Methods Through a case study of the positive emotional granularity cards, this paper presents a bottom-up approach in which designers’ needs and their own techniques to use the cards are reflected in formulating new card usage guidelines. Three design workshops were conducted, each of which explored how designers made use of the cards in the three design activities respectively: (1) assimilating nuances of positive emotions; (2) specifying emotional intentions; and (3) generating product ideas. In a creative session with design researchers, the workshop findings were translated into usage guidelines.

Results There were individual differences in designers’ ability to make use of the PEG cards. At one end of the spectrum was the designer who immediately started to play and explore the cards, creating his or her own usage rules. At the other end of the spectrum was the designer who needed instructions to get started. Most designers explored usage, but at the same time they felt insecure about getting value without having some guidance. The workshops allowed us to spot the benefits and drawbacks of the techniques the designers used, and to identify their needs in using the PEG cards. The creative session resulted in the PEG card guidelines that assist and inspire designers in the three design activities.

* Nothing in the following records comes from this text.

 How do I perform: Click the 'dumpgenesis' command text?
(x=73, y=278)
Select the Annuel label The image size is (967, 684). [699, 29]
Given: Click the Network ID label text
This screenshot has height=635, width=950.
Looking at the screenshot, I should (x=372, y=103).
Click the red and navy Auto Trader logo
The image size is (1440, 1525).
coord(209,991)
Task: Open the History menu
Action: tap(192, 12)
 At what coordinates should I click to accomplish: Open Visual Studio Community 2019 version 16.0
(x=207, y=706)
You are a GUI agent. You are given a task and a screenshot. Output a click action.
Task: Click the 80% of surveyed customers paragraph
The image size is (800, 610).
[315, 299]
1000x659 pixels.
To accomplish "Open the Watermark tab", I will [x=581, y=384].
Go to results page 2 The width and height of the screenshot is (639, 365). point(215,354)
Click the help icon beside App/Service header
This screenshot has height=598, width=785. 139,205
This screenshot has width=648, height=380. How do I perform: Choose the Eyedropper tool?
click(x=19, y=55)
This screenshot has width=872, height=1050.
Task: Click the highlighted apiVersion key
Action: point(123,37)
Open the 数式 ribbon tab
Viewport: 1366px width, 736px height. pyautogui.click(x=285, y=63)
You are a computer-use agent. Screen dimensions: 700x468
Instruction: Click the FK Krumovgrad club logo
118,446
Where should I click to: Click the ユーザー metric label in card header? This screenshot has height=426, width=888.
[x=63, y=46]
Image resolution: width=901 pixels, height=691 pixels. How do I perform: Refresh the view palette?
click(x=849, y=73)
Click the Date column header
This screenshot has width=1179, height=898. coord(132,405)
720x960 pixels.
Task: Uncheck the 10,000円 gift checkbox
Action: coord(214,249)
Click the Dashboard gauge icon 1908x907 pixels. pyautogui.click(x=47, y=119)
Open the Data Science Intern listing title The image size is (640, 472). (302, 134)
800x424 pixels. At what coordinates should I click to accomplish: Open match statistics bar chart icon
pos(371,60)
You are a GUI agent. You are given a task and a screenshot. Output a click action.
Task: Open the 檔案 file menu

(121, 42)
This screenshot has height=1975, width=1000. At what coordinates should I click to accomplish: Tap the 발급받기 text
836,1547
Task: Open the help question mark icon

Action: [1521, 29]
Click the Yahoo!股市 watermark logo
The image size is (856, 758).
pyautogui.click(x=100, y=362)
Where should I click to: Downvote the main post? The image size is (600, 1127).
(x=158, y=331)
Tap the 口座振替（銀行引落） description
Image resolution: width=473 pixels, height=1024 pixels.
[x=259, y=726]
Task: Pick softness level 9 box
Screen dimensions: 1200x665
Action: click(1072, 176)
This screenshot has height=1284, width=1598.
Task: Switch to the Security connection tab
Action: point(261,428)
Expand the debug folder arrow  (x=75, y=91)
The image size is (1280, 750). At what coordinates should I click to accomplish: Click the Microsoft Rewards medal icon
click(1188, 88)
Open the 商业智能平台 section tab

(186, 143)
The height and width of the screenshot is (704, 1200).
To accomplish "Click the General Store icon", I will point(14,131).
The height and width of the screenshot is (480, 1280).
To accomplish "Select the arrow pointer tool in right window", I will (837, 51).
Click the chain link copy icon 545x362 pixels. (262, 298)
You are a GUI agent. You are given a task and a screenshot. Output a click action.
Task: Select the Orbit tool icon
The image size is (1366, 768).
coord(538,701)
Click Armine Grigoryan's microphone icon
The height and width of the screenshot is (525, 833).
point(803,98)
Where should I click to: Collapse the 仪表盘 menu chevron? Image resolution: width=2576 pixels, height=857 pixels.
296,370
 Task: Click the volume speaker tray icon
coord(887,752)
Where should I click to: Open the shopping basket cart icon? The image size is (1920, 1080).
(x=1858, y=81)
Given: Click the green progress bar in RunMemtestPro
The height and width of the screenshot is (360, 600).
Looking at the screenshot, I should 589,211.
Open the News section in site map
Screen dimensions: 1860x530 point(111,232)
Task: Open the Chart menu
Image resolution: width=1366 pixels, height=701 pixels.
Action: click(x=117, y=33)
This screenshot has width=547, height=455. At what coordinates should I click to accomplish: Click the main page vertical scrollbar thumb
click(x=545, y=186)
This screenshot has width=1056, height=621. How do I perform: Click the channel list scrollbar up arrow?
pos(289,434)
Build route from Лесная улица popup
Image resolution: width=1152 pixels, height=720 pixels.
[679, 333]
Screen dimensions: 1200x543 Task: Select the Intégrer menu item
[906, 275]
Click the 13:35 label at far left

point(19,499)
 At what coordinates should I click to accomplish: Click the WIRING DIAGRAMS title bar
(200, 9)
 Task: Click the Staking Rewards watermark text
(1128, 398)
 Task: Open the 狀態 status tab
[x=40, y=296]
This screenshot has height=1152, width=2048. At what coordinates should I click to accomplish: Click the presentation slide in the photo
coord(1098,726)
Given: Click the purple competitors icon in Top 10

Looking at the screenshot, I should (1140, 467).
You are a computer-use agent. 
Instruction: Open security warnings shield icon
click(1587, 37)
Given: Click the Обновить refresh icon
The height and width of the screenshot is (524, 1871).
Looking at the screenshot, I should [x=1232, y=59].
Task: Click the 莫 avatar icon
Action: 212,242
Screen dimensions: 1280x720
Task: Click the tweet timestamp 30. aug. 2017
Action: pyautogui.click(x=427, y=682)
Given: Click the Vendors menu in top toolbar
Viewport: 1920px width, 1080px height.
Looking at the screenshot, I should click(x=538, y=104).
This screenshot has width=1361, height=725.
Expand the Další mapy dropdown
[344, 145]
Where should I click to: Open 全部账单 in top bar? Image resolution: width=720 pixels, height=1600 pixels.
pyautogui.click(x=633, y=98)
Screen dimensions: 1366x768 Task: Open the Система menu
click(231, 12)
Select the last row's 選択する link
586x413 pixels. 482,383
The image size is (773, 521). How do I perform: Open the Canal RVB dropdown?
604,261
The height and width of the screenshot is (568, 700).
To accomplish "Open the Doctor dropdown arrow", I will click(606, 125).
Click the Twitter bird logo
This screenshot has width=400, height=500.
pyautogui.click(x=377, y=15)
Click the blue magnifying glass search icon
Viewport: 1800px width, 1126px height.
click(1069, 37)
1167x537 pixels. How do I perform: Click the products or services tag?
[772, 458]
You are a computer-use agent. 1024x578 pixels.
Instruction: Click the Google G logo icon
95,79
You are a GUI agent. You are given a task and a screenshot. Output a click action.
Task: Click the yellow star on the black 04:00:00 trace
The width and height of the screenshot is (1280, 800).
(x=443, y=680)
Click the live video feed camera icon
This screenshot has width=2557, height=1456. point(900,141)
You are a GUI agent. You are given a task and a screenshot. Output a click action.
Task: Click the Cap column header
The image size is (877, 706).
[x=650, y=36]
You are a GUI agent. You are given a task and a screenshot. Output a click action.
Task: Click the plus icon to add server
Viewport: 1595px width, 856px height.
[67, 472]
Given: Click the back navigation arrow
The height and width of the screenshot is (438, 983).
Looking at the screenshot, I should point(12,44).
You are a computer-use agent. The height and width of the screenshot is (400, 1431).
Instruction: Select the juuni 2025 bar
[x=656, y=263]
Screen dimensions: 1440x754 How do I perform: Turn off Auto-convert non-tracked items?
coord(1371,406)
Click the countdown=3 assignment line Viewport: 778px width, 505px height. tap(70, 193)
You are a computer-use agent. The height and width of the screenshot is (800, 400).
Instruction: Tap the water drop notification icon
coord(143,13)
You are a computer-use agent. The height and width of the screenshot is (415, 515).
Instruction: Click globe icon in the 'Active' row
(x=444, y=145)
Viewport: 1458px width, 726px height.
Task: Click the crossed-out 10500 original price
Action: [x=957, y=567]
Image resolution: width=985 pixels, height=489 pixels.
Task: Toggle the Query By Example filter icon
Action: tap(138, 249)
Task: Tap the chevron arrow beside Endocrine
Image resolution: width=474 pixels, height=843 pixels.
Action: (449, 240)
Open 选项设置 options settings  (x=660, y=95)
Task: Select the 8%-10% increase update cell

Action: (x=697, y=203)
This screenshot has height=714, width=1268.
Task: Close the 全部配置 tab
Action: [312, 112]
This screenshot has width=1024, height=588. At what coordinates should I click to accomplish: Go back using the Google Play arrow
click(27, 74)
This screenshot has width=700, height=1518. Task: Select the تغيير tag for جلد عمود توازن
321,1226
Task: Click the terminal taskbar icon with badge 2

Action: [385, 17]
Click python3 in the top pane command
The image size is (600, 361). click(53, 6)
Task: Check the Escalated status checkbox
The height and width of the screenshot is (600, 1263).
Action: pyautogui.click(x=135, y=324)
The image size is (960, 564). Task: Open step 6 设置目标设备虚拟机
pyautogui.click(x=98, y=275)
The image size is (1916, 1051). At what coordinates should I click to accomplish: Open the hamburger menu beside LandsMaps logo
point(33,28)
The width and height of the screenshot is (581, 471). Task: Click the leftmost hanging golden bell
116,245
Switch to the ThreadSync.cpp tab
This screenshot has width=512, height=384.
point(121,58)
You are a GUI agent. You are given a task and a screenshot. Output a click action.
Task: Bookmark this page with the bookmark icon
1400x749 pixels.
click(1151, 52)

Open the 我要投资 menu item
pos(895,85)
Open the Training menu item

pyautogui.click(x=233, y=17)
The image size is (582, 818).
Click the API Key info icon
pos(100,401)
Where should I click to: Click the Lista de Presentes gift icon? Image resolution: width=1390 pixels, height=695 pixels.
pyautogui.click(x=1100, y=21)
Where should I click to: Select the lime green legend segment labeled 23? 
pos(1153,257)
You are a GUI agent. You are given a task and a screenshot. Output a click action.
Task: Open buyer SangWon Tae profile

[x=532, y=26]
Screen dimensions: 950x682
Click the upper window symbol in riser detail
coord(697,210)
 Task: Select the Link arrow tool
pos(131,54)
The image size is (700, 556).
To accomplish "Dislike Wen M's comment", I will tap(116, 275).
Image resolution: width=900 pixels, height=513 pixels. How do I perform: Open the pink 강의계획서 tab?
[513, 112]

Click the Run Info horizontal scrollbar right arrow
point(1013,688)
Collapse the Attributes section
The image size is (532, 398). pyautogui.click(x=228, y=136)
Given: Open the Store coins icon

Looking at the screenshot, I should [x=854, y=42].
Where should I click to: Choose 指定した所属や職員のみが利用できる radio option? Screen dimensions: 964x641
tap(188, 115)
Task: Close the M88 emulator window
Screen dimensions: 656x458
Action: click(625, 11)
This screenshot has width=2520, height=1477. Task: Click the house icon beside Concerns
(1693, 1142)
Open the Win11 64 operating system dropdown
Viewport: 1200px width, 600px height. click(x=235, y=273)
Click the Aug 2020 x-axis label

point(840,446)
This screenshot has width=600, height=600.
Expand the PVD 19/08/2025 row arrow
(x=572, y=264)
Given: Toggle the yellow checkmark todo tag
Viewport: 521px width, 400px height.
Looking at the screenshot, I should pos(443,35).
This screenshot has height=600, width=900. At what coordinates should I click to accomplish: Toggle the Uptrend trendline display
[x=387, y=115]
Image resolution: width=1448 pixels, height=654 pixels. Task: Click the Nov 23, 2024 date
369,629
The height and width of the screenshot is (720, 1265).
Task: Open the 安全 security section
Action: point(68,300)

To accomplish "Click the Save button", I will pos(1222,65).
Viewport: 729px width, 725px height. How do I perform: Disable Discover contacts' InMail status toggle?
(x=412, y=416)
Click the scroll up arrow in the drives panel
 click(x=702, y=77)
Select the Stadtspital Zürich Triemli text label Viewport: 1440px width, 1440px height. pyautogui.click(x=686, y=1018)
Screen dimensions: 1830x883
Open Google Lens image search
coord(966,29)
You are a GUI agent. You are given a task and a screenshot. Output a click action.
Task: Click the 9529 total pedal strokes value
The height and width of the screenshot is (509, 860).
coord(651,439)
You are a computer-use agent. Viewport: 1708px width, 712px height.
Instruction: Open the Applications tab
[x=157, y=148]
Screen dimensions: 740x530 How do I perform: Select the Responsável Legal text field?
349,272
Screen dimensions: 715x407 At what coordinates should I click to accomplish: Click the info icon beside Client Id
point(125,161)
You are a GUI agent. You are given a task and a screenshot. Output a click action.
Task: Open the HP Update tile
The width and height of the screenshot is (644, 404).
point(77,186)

Conclusions Provisional usage guidelines can considerably contribute to a card tool’s usefulness, even if the card usage is envisioned to be open-ended and versatile. The bottom-up approach proved valuable to generate new insights into how a card set can best be used and how designers can be guided when using the card set.

Keywords:
Design Tool, Card-based Tool, Emotional Design, Emotional Granularity.
pISSN: 1226-8046
eISSN: 2288-2987
Publisher: Korean Society of Design Science
Received: 07 Jul, 2016
Revised: 06 Nov, 2016
Accepted: 06 Nov, 2016
Printed: Nov, 2016
Volume: 29 Issue: 4
Page: 5 ~ 19
DOI: https://doi.org/10.15187/adr.2016.11.29.4.5
Corresponding Author: JungKyoon Yoon (j.yoon@tudelft.nl)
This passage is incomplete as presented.